#### TEXTE AFFICHÉ ####

Les pionniers du cinéma

Tout commence par un train. L'entrée d'un train en gare. Celle de La Ciotat. Une fameuse scène qui permit aux frères Lumière de devenir les pionniers du cinéma. Ce film très court intitulé sobrement L'Arrivée d'un train en gare de La Ciotat fut tourné durant l'été 1895 dans la ville voisine de Marseille. La première projection eut lieu, elle, à Lyon, en janvier 1896, sous les yeux ébahis de quelques chanceux. La légende raconte même qu'elle créa un vent de panique chez des spectateurs pas encore initiés au 7e art. La ville de La Ciotat fut choisie pour le tournage de cette œuvre car c'est là que les frères Lumière possédaient une résidence d'été. Depuis lors, la ville portuaire reste intimement liée au génie des Lumière de même qu'à l'histoire du cinéma. C'est à La Ciotat également que vous trouverez encore, fièrement dressée, la toute première salle de cinéma de l'histoire, l'Eden. Le tournage des frères Lumière n'est donc pas un hasard dans une ville qui vit la première projection cinématographique avoir lieu en septembre 1895, quelques semaines après le tournage du fameux train en gare. Quelques mois plus tard, le 29 février 1896, a lieu la première projection publique à Marseille dans une salle en sous-sol du Grand Hôtel du Louvre et de la Paix, sur la Canebière. Huit films sont projetés, d'une durée très courte, avec des images mettant en scène un chargement de navires sur le port ou encore une baignade en mer. La passion du cinéma est lancée et la cité phocéenne comptera même jusqu'à une cinquantaine de salles durant l'entre-deux-guerres.

#### DONNÉES ENREGISTRÉES ####

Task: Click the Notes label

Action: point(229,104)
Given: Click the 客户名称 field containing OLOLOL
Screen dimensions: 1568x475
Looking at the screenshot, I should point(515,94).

####

◆ OBJECTIF:
Renvoyez intégralement le texte sur les pionniers du cinéma, sans rien y changer. Les lignes ci-dessus forment un matériau distinct du texte sur les pionniers du cinéma.

◆ RÉSULTAT DE L'EXERCICE:
Les pionniers du cinéma

Tout commence par un train. L'entrée d'un train en gare. Celle de La Ciotat. Une fameuse scène qui permit aux frères Lumière de devenir les pionniers du cinéma. Ce film très court intitulé sobrement L'Arrivée d'un train en gare de La Ciotat fut tourné durant l'été 1895 dans la ville voisine de Marseille. La première projection eut lieu, elle, à Lyon, en janvier 1896, sous les yeux ébahis de quelques chanceux. La légende raconte même qu'elle créa un vent de panique chez des spectateurs pas encore initiés au 7e art. La ville de La Ciotat fut choisie pour le tournage de cette œuvre car c'est là que les frères Lumière possédaient une résidence d'été. Depuis lors, la ville portuaire reste intimement liée au génie des Lumière de même qu'à l'histoire du cinéma. C'est à La Ciotat également que vous trouverez encore, fièrement dressée, la toute première salle de cinéma de l'histoire, l'Eden. Le tournage des frères Lumière n'est donc pas un hasard dans une ville qui vit la première projection cinématographique avoir lieu en septembre 1895, quelques semaines après le tournage du fameux train en gare. Quelques mois plus tard, le 29 février 1896, a lieu la première projection publique à Marseille dans une salle en sous-sol du Grand Hôtel du Louvre et de la Paix, sur la Canebière. Huit films sont projetés, d'une durée très courte, avec des images mettant en scène un chargement de navires sur le port ou encore une baignade en mer. La passion du cinéma est lancée et la cité phocéenne comptera même jusqu'à une cinquantaine de salles durant l'entre-deux-guerres.